Why Institutional Adoption is Important

As mentioned above, having big corporations and institutions adopt blockchain proves that the technology is actually viable in large-scale, everyday use by billions of people across the globe. After all, Bitcoin’s original vision in its whitepaper is “digital money that anyone can spend without needing to go through a bank or any other centralized organization”. Even today, many people still express doubt about whether this “lofty vision” is actually practical at all, since they believe that cryptocurrency is just a scam and “not real”. This is why it is important for blockchain and crypto to be accepted and adopted by the mainstream, especially major organizations.

Additionally, big adoption news tends to bring positive price developments. Getting embraced by a big institution is a major development milestone for any blockchain and typically results in significant market price increases for the coin. As a recent example, Solana blockchain’s current active roadmap and major adoption milestones have resulted in the coin’s positive price trajectory as of late amidst the ongoing bear market. As crypto investors, this is of course nothing but good news for us! 

Lastly, we of course believe that the values blockchain can change the world for the better.
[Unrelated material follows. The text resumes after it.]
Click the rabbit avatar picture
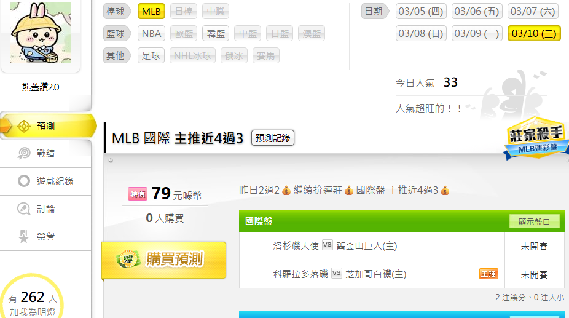569x318 pixels. [x=41, y=33]
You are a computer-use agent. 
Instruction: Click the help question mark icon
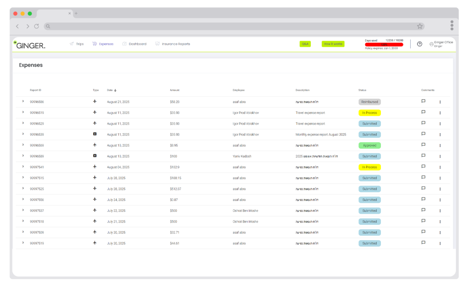(x=419, y=44)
The idea of completely removing intermediaries and putting power in the hands of individuals is incredibly disruptive and arguably, a natural evolution of our world. The Internet and advancement in technology have allowed us to accomplish things we never thought possible before, like talking to other people from all over the world, purchasing goods, getting food and groceries, or even studying for a degree. Now, with crypto and blockchain, we can even freely send money to anyone from anywhere in the world, own digital collectibles just as, if not more valuable than physical art, and utilize as well as earn from ways we never imagine we could in the past: lending, staking, DeFi, etc. As such, making a bigger transition into the digital era with digital assets and decentralized financial systems simply feels like the correct, natural evolution of society as believers of the blockchain.
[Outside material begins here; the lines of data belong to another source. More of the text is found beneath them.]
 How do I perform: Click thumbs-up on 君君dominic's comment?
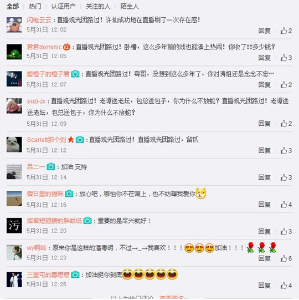click(286, 58)
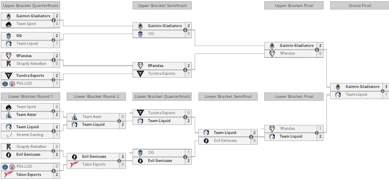This screenshot has width=389, height=180.
Task: Click the Grand Final column header
Action: [360, 5]
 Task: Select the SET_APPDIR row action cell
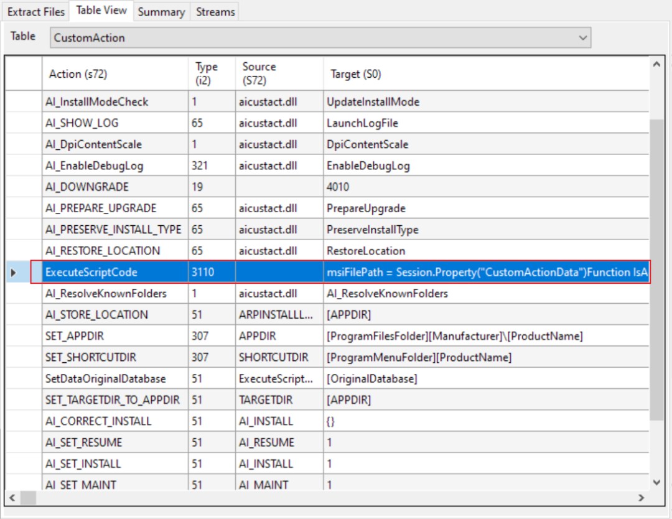pyautogui.click(x=115, y=336)
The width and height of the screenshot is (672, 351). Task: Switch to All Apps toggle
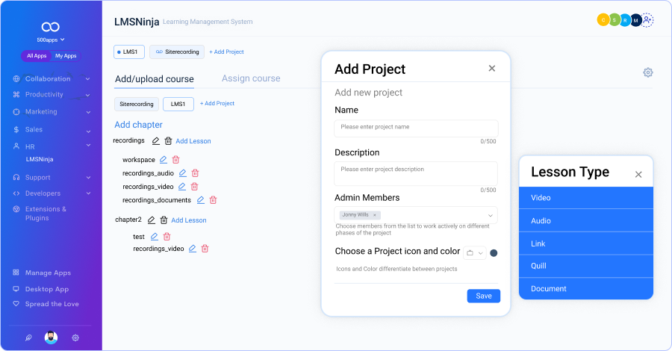click(36, 56)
Why Some Are Against Institutional Adoption

So why would believers of the blockchain oppose mainstream adoption of the technology they believe so much in? One common reason stated is that blockchain will no longer be decentralized once centralized organizations get their hands on it. Since decentralized technology is all about enabling peer-to-peer connection between users and eliminating the central authority, having centralized organizations such as banks investing (thus having a higher stake) in blockchain seems rather ironic. Some users fear that banks, which centralize control of money, will try to establish centralization in blockchain ecosystems without bringing anything of value from their legacy system. Developments such as the Swedish bank creating its own cryptocurrency, e-krona, further lead opponents to create conspiracies such as institutions only wanting to stop the reduction in cash usage or even wanting to create “centralized” cryptocurrencies.  
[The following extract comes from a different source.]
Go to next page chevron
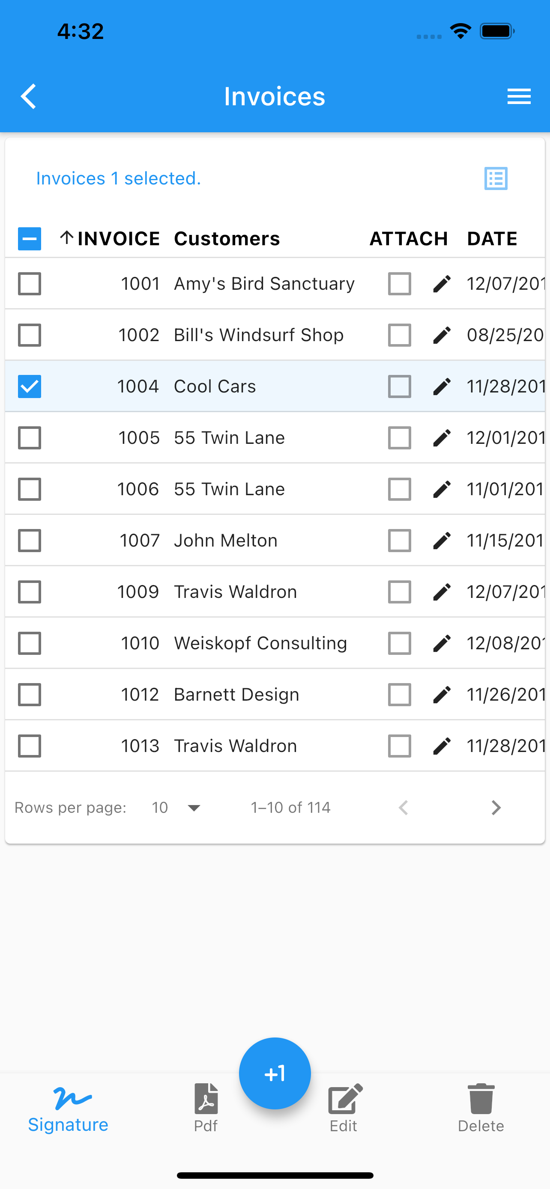Viewport: 550px width, 1189px height. coord(496,808)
However, it is important to understand how banks are utilizing blockchain to determine whether this is true. Right now, banks are primarily exploring how to utilize the technology of encrypted decentralized ledgers and smart contracts to improve data sharing and exchange. In particular, JP Morgan is currently offering a blockchain-powered solution to help banks request confirmation of the beneficiary account information and receive responses directly from other participating banks receiving the requests in near real-time, and more than 380 banks around the world are currently using this solution. Other banks like HSBC are utilizing blockchain more for transaction processing, such as the ability to issue digital tokens instead of paper certificates. And there are many other examples of banks trying to use blockchain to improve infrastructural procedures. 

Additionally, some users fear that “blockchain-powered” services provided by institutions won’t be secure and private like typical decentralized services in the industry. However, as mentioned above, if institutions are only using blockchain to improve internal infrastructure and operations, this shouldn’t affect everyday end users. It is understandable that we should be wary of banks’ attempts to create a “central bank-created digital currency”. However, we should also recognize and celebrate genuine efforts to improve traditional banking infrastructure and operations using blockchain technology.


Overall, institutional adoption can definitely bring more positivity to the industry than harm. However, as followers, builders, and believers of blockchain technology, it is important that we stay cognizant of all the important news and development of the market, including mainstream adoption progress – so that we can contribute our voice and actions to impact the direction of the ecosystems we take part in. After all, power to the individual is the foundation of decentralized technology!